History of Life Science and Natural Hygiene
History of Life Science by T.C. Fry - 1995
Life Science began as “Hygiene” in 1823 with Dr. Isaac Jennings of Fairfield, Connecticut. It was slowly elaborated as a philosophy of life by Drs. Jennings and Sylvester Graham. In the 1850s and 1860s, Dr. Russell Thacker Trall, a brilliant man, did much deep and original research and thinking that further developed "Hygiene." With the coming of Pasteur theory of disease causation by germs, Hygiene took a back seat and lost support as a health move- ment. Though it never died, its decline continued, despite such champions as Bernarr McFadden and other proponents. Modern medicine found a powerful ally in the drug trades; and with their growth, medicine used the drug trades’ power to develop what was, in effect, a monopoly on all the avenues of information and learning. In the 1920s, Dr. Herbert M. Shelton came on the scene as a giant in the movement. In 1948, Hygiene received an impetus with the founding of the American Natural Hygiene Society (which took “Natural Hygiene” out of its name in 2000). The word “Natural” was prefixed before “Hygiene” to demarcate it from popular miscon- ceptions inherent in the denotations and connotations of the word “hygiene.” Then, in the mid-1970s, the term “Life Science” was selected by T.C. Fry as a result of a survey in which a weighted voting system was employed to determine name preferences of people with health interests. “Life Science” headed the list of names that were surveyed. Among the names on the list were the following: “Natural Hygiene,” “Health Science,” “Science Humana,” “Natural Living,” “Scientific Living,” “Naturianism,” and several more. You’ll learn more about the history of the health movement called “Natu-ral Hygiene” or “Life Science” in the course of your studies.
The human ego has gotten in the way, time after time, with the continuance of “Natural Hygiene.” Right now, I personally know of a number of T.C. Fry graduates of “The Big Course” and devoted students themselves of Sheltonian Natural Hygiene who have offices and practices and who teach Natural Hygiene without ever once emphasizing “Natural Hygiene” in their self-prepared, self-selected literature! Nor do they avail themselves of the very best take-it-home, do-it-yourself handbook for The Health Seeker to pass along to their clients, clients who would be grateful to know of such a book!
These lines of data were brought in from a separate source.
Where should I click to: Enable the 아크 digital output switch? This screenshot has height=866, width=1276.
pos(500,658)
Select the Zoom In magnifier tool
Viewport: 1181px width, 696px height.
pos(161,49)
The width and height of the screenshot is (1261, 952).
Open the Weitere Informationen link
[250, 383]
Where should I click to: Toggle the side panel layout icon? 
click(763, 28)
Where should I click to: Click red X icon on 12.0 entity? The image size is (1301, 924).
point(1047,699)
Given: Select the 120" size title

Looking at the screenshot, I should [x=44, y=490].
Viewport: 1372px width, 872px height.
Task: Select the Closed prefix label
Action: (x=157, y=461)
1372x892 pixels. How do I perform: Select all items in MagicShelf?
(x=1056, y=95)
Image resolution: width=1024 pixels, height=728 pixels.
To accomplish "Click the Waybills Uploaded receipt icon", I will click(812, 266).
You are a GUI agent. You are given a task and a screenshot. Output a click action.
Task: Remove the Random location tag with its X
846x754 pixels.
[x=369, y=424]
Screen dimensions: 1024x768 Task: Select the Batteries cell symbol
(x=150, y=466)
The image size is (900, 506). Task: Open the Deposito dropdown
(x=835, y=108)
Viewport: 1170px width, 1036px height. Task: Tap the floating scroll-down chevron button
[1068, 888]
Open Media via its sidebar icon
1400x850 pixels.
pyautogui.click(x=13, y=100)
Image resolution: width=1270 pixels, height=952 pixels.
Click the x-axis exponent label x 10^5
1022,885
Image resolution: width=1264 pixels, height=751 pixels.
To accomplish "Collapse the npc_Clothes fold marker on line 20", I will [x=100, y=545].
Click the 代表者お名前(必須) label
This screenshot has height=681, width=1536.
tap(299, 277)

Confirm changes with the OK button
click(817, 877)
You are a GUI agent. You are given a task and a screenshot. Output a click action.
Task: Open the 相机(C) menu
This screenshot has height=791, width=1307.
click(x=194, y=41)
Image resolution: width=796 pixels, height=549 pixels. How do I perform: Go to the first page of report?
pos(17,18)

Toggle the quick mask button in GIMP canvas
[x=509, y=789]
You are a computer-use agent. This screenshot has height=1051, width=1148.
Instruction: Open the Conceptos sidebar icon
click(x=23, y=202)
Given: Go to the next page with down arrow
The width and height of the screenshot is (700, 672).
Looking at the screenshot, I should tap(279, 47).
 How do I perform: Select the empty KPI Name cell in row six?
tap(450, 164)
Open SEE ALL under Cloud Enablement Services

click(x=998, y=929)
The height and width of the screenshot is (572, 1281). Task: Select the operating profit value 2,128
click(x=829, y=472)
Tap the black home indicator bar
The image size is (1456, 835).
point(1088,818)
And in fact, these teachers tell me they make efforts to avoid the term “Natural Hygiene.” More often, there are health educators who want to rename “Natural Hygiene” and dilute the program or give it their “personalized stamp.” And so we have names like “Life Science” and “The Diamond Method” and “The Hallelujah Acres Diet.” A slogan during The American Revolution warned Colonists: “Join or Die!” Does it not make sense, as we wage The Great American Health Revolution, that we, likewise, unite under one banner?!!?
Along these same lines, I am grateful to the organizations that, for one reason and another, have decided to rename. The American Natural Hygiene Association and the Canadian are no more: they have renamed and redefined themselves as separate from “Natural Hygiene.” Let us get back to “The Basics of Life” and to Natural Hygiene, rooted and grounded in Scripture.